Common mistakes and pitfalls

Treating “read replica” as interchangeable without a rule

Pointing the ORM’s read pool at replicas without post-write routing is the most common cause of flaky UI after mutations. Tests often pass because lag is zero in CI.

Forgetting mobile and multi-tab clients

Optimistic UI may show the new state while a background refetch hits a stale replica. Either delay the refetch until the write response includes a version, or carry the X-Min-Read-* token across client retries.

Caching GET responses in the browser “for performance”

Cache-Control: private, no-store on user-specific reads is boring and correct. ETags without coupling to server-side version columns can still serve stale bodies.

Unbounded “wait for replica”

Without a timeout and fallback, a sick replica turns read latency into unbounded waits—worse than showing slightly elevated primary load.

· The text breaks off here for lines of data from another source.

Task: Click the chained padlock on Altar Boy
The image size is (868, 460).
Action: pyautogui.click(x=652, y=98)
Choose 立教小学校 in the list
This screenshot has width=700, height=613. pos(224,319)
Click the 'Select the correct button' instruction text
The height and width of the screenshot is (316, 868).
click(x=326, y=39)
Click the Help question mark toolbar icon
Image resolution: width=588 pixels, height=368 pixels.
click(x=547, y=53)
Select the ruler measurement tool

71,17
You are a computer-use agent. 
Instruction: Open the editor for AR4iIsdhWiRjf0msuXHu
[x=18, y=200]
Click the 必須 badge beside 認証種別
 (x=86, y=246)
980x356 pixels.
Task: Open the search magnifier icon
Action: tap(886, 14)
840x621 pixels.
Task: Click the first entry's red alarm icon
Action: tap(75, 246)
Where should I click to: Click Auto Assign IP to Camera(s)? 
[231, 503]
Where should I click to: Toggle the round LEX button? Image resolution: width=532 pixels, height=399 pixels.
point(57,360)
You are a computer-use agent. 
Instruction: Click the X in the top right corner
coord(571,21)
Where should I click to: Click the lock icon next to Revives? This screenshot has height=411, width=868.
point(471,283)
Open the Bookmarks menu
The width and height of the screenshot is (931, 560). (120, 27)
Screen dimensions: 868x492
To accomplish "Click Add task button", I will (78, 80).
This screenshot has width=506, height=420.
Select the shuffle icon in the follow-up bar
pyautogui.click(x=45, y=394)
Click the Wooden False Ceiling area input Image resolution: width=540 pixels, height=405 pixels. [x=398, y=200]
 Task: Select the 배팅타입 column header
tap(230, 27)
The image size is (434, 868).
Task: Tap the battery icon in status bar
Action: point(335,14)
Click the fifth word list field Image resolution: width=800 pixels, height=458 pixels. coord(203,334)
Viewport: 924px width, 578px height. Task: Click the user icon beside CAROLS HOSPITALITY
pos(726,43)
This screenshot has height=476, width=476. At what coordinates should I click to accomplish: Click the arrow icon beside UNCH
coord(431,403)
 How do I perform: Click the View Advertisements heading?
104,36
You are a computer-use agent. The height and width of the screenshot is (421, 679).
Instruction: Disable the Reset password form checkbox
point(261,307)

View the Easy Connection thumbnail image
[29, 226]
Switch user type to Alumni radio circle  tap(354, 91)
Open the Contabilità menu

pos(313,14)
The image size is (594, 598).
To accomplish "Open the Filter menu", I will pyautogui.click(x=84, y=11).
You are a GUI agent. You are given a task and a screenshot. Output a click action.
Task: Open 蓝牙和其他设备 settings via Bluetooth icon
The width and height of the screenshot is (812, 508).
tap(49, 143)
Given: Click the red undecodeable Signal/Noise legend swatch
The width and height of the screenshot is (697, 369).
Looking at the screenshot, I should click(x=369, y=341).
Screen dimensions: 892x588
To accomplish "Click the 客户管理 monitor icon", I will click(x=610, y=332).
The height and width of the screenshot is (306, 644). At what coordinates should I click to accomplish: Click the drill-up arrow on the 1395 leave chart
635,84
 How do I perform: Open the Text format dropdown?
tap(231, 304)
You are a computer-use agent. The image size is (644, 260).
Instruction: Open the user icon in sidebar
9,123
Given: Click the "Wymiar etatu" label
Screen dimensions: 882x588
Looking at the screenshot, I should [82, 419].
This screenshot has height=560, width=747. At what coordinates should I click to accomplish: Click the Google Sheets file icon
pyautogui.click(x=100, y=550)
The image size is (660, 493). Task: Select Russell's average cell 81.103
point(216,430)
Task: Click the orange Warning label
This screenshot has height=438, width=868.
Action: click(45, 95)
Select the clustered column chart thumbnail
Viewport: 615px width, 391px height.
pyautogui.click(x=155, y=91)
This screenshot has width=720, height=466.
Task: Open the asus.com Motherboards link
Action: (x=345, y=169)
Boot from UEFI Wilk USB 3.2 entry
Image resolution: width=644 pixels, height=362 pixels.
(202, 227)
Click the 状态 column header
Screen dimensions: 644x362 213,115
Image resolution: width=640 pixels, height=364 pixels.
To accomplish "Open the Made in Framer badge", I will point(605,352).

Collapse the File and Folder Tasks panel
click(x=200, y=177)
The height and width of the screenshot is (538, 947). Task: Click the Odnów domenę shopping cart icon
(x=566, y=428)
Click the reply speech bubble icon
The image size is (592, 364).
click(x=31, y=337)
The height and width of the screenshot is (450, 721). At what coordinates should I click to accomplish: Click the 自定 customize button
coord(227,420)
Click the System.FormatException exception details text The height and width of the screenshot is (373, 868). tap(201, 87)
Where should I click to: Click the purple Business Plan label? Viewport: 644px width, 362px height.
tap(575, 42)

Ignoring cross-service writes

If the profile service writes and a search index updates asynchronously, the user may read from Postgres correctly but see stale results in search. RYW is per data product; define which surfaces must be synchronous for your UX.

Conclusion

Read-your-writes is the bridge between scalable replication and credible UX. You get it by choosing read targets intentionally after mutations—whether through a short primary bias, LSN-style tokens, or cache versioning—and by measuring lag, timeouts, and primary load as first-class metrics.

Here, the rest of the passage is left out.